## Instructions for the task
Reproduce the part of the forum thread on Aluffi's lemma from "I have been" to "ideal $(f(x))$ in $R[x]$.".

## Given passage
"""
I have been reading Algebra Chapter $0$ by Aluffi and I'm struggling to understand the following:
First, the author proves the lemma:
Let $f(x)$ be a monic polynomial, and assume
$$f(x)q_1(x)+r_1(x)=f(x)q_2(x)+r_2(x)$$
with both $r_1(x)$ and $r_2(x)$ polynomials of degree $< \deg f(x)$. Then $q_1(x) = q2(x)$ and $r_1(x) = r_2(x).$
Then it is claimed that this lemma can be summarised as follows:
Assume then that $R$ is a commutative ring. If $f(x)$ is monic then for every $g(x)\in R$ there exists a unique polynomial $r(x)$ of degree $<\deg f(x)$ and such that
$$g(x)+(f(x))=r(x)+(f(x))$$
as cosets of principal ideal $(f(x))$ in $R[x]$.
How can I see that the latter statement follows from the lemma?
Thanks
Best Answer
$f(x)q_1(x)+r_1(x)=f(x)q_2(x)+r_2(x)\implies r_1(x)-r_2(x)=f(x)(q_2(x)-q_1(x))\implies $ degree of $r_1(x)-r_2(x)$ is atleast equal to degree of $f(x)$ as degree of $r_1(x) $ is either less than that of $f(x) $ or $r_1(x)=0$ . Similarly for $r_2$.
So we must have $r_1(x)-r_2(x)=0$ whence by the equality above, it follows that $q_1(x)=q_2(x)$
"""
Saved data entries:
"""
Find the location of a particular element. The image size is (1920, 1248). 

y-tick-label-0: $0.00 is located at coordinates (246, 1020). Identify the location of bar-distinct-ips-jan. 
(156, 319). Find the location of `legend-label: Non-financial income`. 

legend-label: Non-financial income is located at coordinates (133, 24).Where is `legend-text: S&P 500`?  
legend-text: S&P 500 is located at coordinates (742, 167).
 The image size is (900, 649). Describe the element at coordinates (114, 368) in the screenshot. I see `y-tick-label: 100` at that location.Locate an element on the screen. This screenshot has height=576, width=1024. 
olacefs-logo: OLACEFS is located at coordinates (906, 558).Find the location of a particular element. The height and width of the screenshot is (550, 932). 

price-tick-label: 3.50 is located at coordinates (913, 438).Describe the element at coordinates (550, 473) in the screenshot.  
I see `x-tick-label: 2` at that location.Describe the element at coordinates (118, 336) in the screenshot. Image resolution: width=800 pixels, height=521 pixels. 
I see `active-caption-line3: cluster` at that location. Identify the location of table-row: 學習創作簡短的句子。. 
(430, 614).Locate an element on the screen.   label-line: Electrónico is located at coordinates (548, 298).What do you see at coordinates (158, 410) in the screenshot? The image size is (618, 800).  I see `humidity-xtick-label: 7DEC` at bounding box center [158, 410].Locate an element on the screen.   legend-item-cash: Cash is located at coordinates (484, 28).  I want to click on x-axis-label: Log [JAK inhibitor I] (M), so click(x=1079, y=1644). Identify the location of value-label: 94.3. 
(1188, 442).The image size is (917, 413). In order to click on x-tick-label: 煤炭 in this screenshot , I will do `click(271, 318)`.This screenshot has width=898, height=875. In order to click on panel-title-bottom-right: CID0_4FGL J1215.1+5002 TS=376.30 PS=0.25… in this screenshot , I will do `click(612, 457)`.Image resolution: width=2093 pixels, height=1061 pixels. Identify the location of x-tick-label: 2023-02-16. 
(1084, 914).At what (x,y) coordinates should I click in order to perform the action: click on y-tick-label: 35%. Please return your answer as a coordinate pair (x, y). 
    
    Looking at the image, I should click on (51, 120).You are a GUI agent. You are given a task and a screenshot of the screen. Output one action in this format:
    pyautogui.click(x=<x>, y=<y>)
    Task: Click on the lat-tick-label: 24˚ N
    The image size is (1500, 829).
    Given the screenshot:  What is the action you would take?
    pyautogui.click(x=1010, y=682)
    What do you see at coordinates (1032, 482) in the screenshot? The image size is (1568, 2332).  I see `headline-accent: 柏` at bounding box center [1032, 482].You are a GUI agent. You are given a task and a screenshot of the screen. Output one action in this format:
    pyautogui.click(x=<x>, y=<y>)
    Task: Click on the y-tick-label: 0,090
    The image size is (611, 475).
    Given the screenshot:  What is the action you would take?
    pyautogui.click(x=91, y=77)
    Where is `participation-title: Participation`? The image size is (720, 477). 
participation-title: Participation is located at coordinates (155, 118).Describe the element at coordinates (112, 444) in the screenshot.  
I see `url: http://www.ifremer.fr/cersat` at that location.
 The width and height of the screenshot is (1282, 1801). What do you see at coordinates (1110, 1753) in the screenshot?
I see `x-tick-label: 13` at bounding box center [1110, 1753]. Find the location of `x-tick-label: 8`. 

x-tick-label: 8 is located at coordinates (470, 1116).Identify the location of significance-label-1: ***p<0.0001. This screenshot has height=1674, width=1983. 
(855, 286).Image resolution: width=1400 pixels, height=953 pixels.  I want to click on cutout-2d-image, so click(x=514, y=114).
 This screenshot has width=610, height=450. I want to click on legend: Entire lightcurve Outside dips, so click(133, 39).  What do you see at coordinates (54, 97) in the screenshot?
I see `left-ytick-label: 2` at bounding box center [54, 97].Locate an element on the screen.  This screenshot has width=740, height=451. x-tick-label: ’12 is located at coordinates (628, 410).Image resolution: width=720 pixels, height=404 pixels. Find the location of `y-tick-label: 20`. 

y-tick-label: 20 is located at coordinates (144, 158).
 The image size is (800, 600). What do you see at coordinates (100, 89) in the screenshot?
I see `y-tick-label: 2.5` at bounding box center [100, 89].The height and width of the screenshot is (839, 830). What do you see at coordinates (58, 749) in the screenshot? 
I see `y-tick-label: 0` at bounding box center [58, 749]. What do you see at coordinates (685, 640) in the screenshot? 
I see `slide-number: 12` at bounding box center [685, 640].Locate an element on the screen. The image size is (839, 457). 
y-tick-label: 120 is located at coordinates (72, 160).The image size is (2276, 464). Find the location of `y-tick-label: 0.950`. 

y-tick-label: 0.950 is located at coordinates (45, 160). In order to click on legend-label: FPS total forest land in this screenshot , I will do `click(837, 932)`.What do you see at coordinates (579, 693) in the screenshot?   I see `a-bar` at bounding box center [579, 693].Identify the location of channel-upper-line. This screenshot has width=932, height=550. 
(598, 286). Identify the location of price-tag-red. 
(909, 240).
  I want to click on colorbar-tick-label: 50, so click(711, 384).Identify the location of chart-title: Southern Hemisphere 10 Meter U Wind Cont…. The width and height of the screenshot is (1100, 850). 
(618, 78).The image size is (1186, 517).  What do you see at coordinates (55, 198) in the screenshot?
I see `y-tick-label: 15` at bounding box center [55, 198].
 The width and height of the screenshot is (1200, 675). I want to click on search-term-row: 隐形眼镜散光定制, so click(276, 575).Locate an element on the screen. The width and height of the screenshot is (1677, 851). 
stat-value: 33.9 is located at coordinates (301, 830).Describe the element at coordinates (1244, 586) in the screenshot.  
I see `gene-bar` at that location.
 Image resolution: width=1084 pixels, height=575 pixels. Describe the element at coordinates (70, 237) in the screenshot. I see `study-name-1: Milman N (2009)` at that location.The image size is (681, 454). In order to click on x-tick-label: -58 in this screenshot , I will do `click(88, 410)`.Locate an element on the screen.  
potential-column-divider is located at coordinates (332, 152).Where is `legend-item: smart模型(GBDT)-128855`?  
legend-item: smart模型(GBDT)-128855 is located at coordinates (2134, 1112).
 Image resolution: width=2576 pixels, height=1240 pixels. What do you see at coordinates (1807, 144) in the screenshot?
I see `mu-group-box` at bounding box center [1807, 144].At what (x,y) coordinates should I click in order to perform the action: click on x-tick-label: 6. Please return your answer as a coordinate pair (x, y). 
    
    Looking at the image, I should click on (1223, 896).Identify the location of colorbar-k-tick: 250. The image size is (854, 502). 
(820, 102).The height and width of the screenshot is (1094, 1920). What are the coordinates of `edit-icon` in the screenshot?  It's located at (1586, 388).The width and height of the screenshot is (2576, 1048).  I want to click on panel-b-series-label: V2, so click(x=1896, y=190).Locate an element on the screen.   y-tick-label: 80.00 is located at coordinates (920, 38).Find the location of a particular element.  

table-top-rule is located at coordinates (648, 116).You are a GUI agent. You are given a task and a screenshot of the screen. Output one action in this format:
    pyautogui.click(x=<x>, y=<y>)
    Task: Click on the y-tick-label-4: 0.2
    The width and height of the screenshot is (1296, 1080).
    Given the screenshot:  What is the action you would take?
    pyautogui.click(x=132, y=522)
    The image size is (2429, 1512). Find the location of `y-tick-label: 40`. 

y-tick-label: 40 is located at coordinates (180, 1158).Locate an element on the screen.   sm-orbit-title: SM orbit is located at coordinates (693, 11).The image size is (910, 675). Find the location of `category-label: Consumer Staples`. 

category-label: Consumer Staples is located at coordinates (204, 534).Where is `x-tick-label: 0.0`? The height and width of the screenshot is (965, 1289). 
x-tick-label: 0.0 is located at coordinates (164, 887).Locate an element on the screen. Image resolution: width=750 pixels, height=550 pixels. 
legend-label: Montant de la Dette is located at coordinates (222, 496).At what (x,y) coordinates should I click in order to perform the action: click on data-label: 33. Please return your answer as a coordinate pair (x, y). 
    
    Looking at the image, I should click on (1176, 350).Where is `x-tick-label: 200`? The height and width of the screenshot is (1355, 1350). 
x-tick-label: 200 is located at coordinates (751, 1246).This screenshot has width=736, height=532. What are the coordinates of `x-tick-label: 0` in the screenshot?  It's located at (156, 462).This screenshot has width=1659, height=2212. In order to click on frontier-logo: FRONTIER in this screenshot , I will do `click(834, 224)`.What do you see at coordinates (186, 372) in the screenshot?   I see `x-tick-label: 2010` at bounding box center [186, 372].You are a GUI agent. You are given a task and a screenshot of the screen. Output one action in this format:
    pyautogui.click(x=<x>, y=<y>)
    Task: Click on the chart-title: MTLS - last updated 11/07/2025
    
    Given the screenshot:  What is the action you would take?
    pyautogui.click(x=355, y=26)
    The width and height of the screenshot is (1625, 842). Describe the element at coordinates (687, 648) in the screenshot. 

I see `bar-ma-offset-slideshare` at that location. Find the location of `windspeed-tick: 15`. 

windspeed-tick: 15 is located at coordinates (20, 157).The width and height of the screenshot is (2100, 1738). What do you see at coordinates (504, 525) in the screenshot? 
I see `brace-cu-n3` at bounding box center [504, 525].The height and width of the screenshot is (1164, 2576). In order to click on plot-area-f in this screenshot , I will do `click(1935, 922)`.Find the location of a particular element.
"""
## Answer below
I have been reading Algebra Chapter $0$ by Aluffi and I'm struggling to understand the following:
First, the author proves the lemma:
Let $f(x)$ be a monic polynomial, and assume
$$f(x)q_1(x)+r_1(x)=f(x)q_2(x)+r_2(x)$$
with both $r_1(x)$ and $r_2(x)$ polynomials of degree $< \deg f(x)$. Then $q_1(x) = q2(x)$ and $r_1(x) = r_2(x).$
Then it is claimed that this lemma can be summarised as follows:
Assume then that $R$ is a commutative ring. If $f(x)$ is monic then for every $g(x)\in R$ there exists a unique polynomial $r(x)$ of degree $<\deg f(x)$ and such that
$$g(x)+(f(x))=r(x)+(f(x))$$
as cosets of principal ideal $(f(x))$ in $R[x]$.